Le texte de la légende sur la vision du métropolite Maxime de Kiev qui est à l'origine de la création de l'icône a été conservé[1] : selon cette légende le métropolite aurait reçu un omophorion de la Vierge lors de son apparition. Il a été conservé à la cathédrale de la Dormition de Vladimir dans une châsse en or pendant 112 ans (de 1300 environ à 1412). En 1412, lors de la prise de la ville par le prince tatare Talycha, il a été caché par le sacristain dénommé Patrick[2]. Les recherches effectuées durant les années qui ont suivi n'ont pas permis de retrouver l'omophorion.
Conservée dans la cathédrale de la Dormition à Vladimir, cette icône a été placée sur la tombe du métropolite Maxime à sa mort en 1305. Durant les années qui ont suivi la révolution d'Octobre 1917, l'icône a été transférée au musée de Vladimir. Durant les années 1920 elle a été restaurée sous la direction de l'historien d'art Alexandre Anisimov. Aujourd'hui l'icône se trouve au musée-réserve de Vladimir-Souzdal.
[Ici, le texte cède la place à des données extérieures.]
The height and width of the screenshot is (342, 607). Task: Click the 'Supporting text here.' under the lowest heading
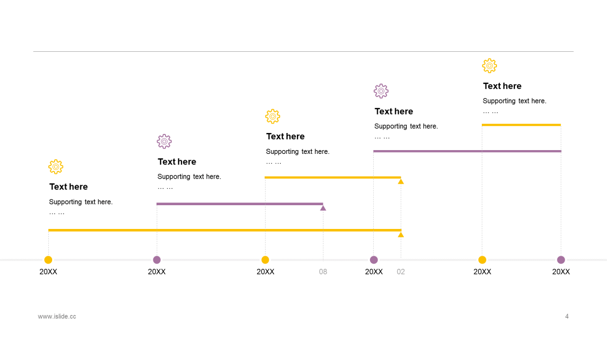pyautogui.click(x=81, y=202)
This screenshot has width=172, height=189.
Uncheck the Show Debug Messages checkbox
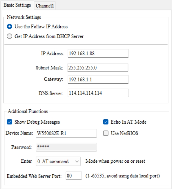[x=10, y=122]
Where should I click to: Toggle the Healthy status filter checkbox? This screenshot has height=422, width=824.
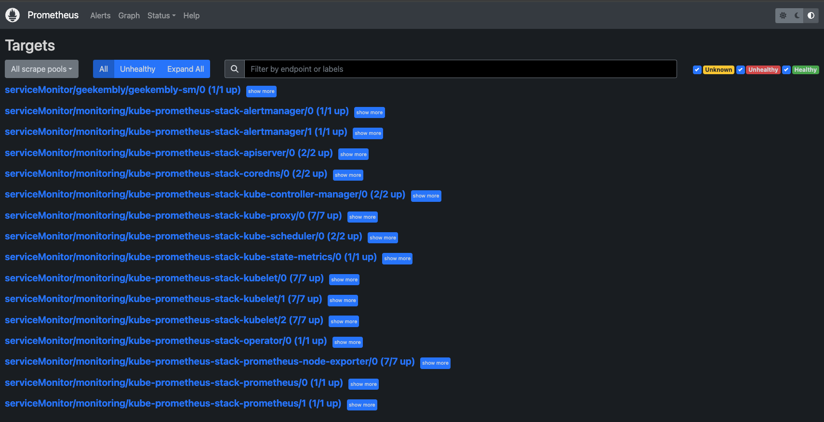click(786, 69)
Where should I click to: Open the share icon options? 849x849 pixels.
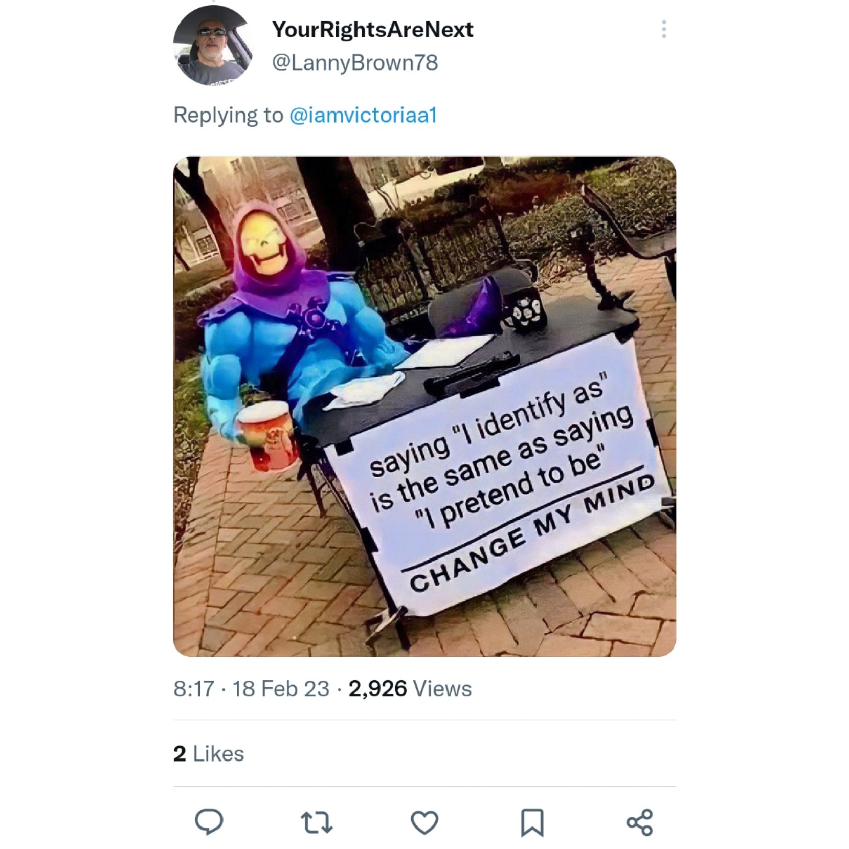click(x=639, y=822)
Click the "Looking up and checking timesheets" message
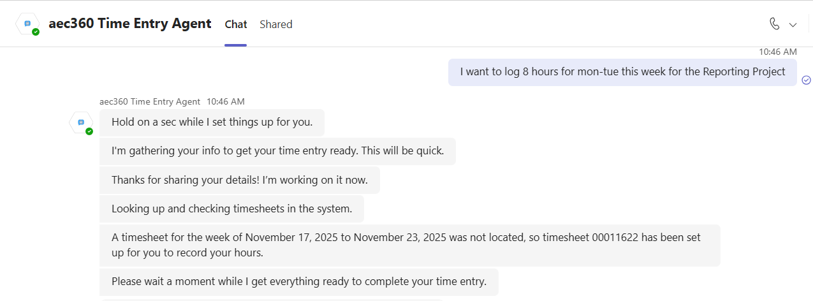This screenshot has width=813, height=301. coord(231,209)
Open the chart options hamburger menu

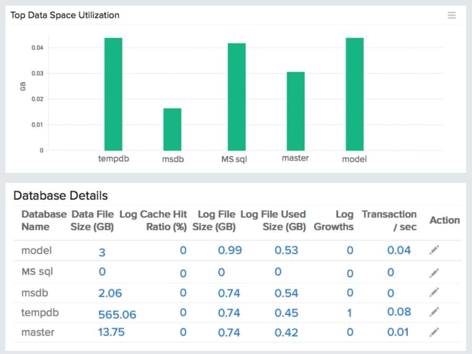(x=451, y=15)
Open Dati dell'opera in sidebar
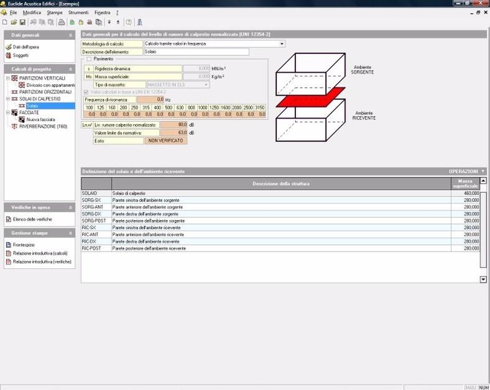The height and width of the screenshot is (390, 490). [x=25, y=47]
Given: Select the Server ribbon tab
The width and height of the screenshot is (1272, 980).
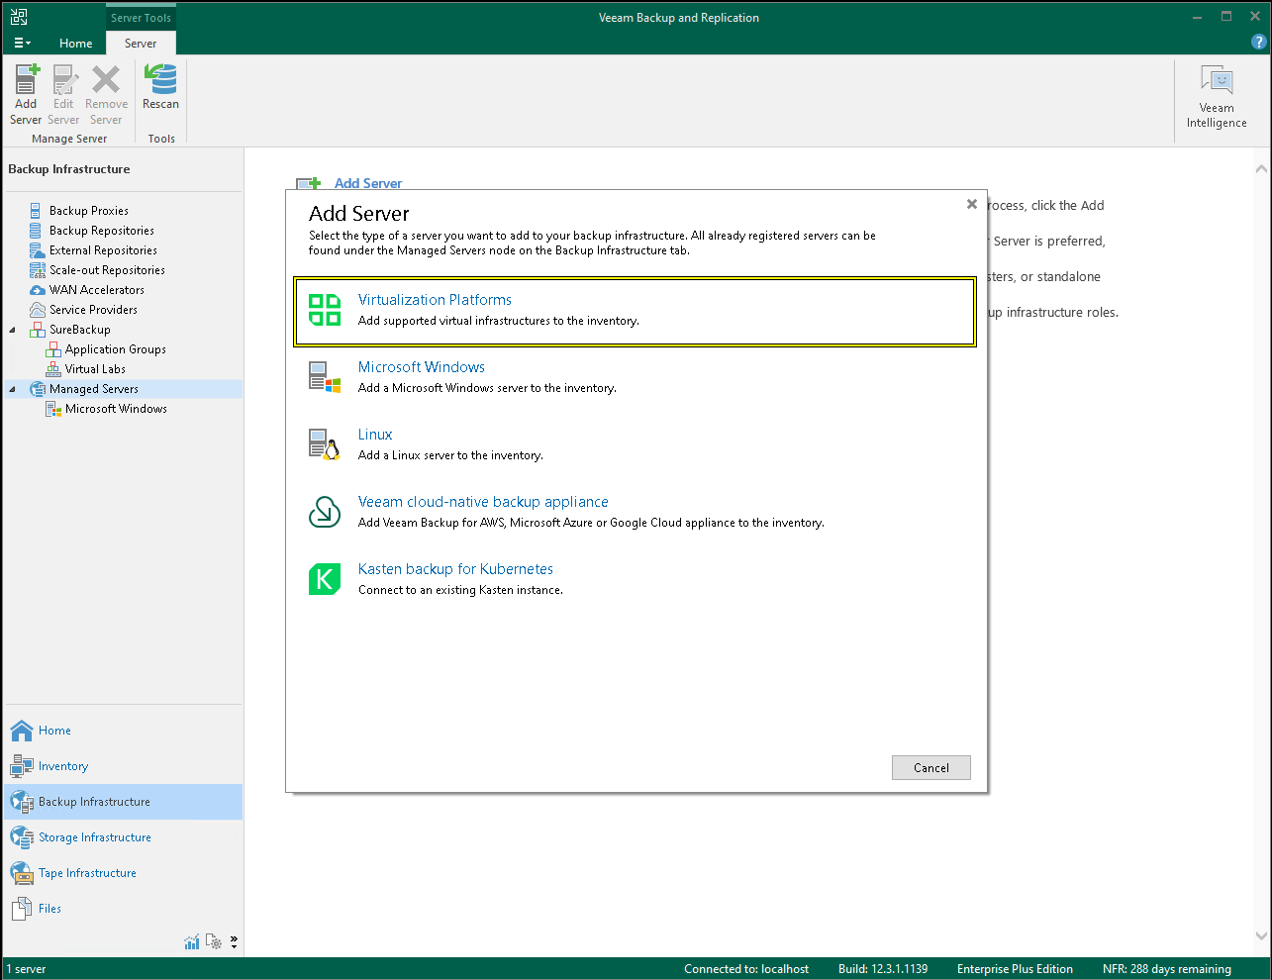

Le professeur Victor Lazarev considère que l'état de l'icône est fort mauvais et constate que des restaurations inappropriées ont été réalisées dans le passé[3].
En 2010 dans le cadre de l'année de la Russie en France, l'icône Maximovskaia a été exposée au Musée du Louvre, dans les salles napoléoniennes, dans le cadre d'une exposition intitulée « Sainte Russie ».